Pro Easy to start with
Getting started with Heroku is very easy. It's a very straightforward procedure and a beginner can set up their first app in two minutes. Often it's just a matter of a couple of git
commands and it's all set up and running. The official Heroku docmentation also helps a lot.
Pro Excellent error logs
When your deploy fails you see a legitimate error log. Many of the other PaaS give you nondescript messages and debugging is a pain. Debugging Heroku wins by comparison.
Pro Add-ons let you easily add features and technologies
Heroku has a vast list of plugins and services that can be added to an instance. These plugins cover things from databases to email systems. This remove the task of having to install services and setting them up manually. Heroku does it all for you.
Pro Simple scaling
Heroku instances can easily be scaled up or down by increasing or decreasing the number of available dynos for that instance. This can be done through the CLI or through Heroku's web UI.
Pro Dedicated build servers
Heroku has dedicated servers for building app dependencies, to ensure that you won't have issues like "out of memory" errors when deploying your app.
Pro Mature
Heroku is one of the oldest PaaS providers. The fact that it's been around for such a long time means that it had a lot of time to mature over the years. There's also a massive number of articles, guides and tutorials on Heroku out there for beginners and advanced users.
Pro Free option
Heroku offers a free tier which contains a single dyno instance. It offers 512MB of memory and 100MB swap space.
Cons
Con No DDoS protection
When Digital Ocean detects what they think may be a DoS attack, they will cut traffic to the droplet to avoid performance drops to neighbors etc. This means if your droplet comes under attack, or appears to be under attack, it will be disconnected from the network, effectively down.

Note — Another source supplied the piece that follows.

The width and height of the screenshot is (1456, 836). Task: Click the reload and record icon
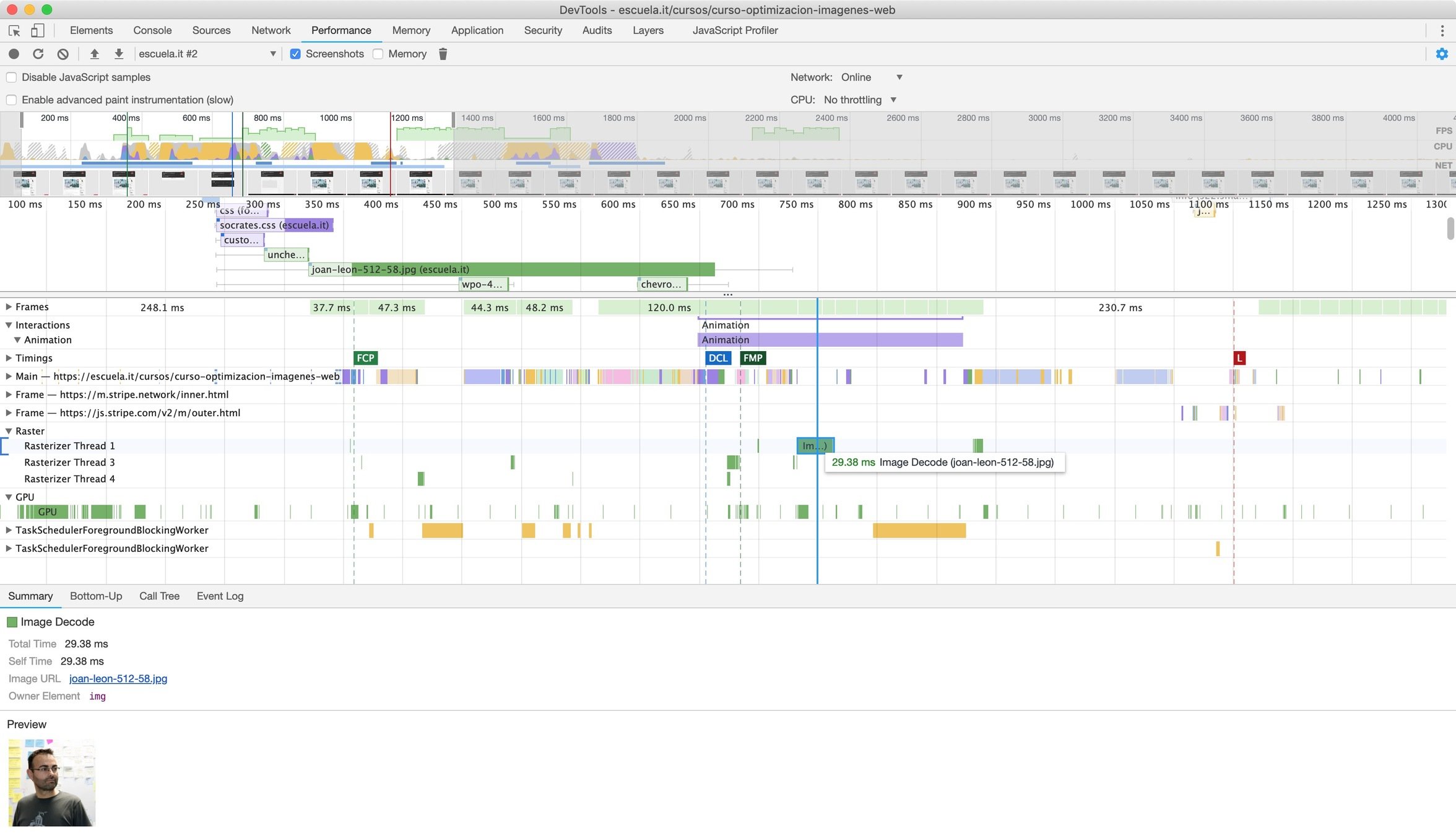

Con Limited payment options
Con Setup is not as fast as advertised
A person who wants to set this up, set that up, configure this and so forth - and who has minimal time pressures would be okay. But the time it takes to be set up can be crucial for people who want to get up and running as fast as possible.
Con Don't accept Bitcoin yet
Even though it's one of the most voted suggestions on their customer feedback website, DigitalOcean does not accept any crypto-currency payment methods.

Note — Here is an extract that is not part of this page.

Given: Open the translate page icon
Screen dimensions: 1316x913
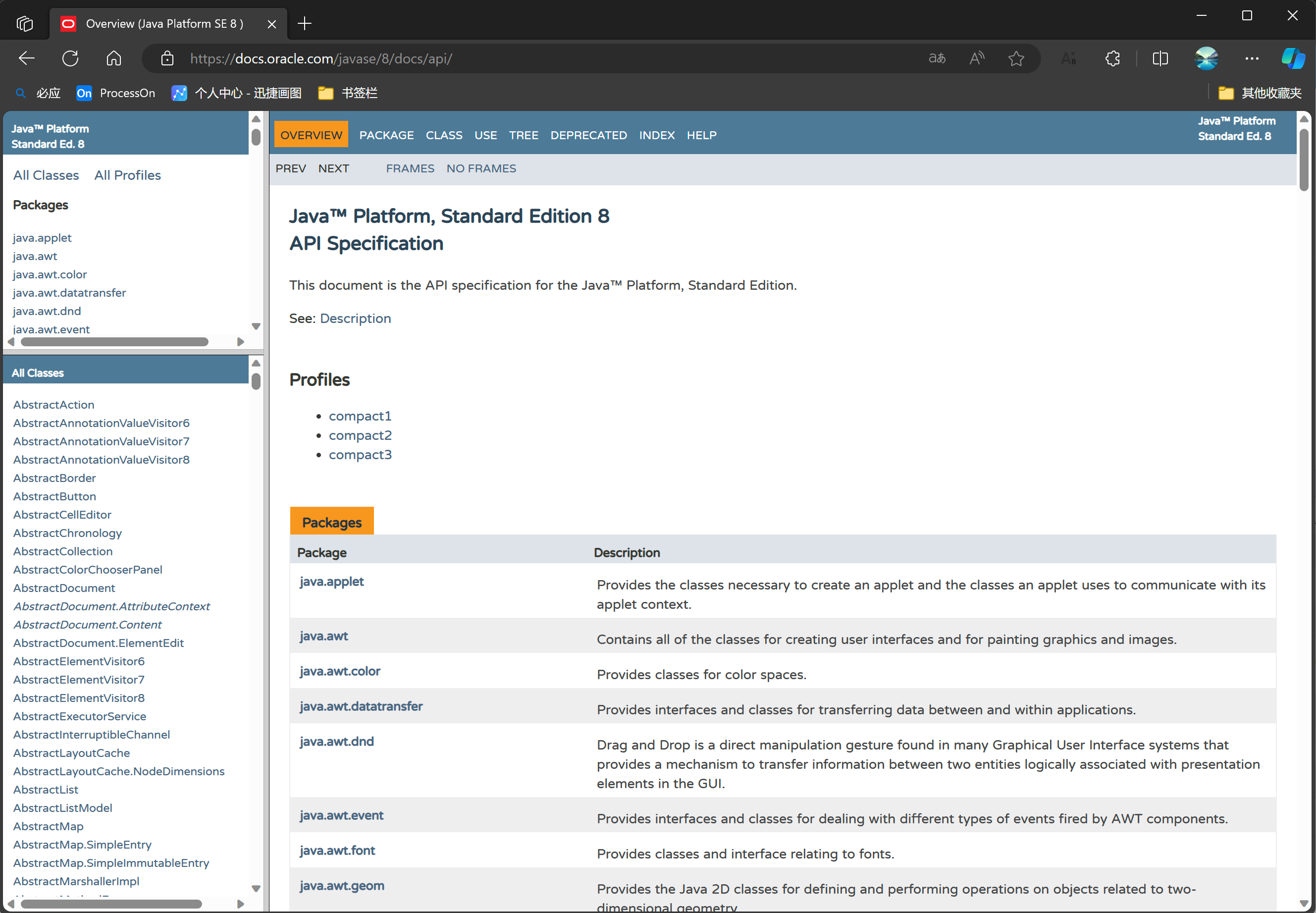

Con Limited Locations, compared to others
I know with many applications, locations are not always super important. However there are several good reason to have certain locations. Only having East Coast and West Coast happens to be an issue for us and a few of our partners.
Con Terrible support
Con Constrained by addons
If you want to fully customize your production environment, then Heroku can be seriously constraining. Installing libraries or services can not be done unless there is already a Heroku plugin for it.
Con Further deployments are slow
While starting with Heroku is fast and easy, and the first few deployments are actually very fast, larger applications tend to have slower deployments. It takes some time for the dynos to restart and while they are restarting the application is completely offline. Which means that you can lose precious seconds of application time.
Con Really expensive
Heroku starts getting really expensive once you leave that free tier. It's not just the bare Heroku service that is costly, the addons as well are very pricey.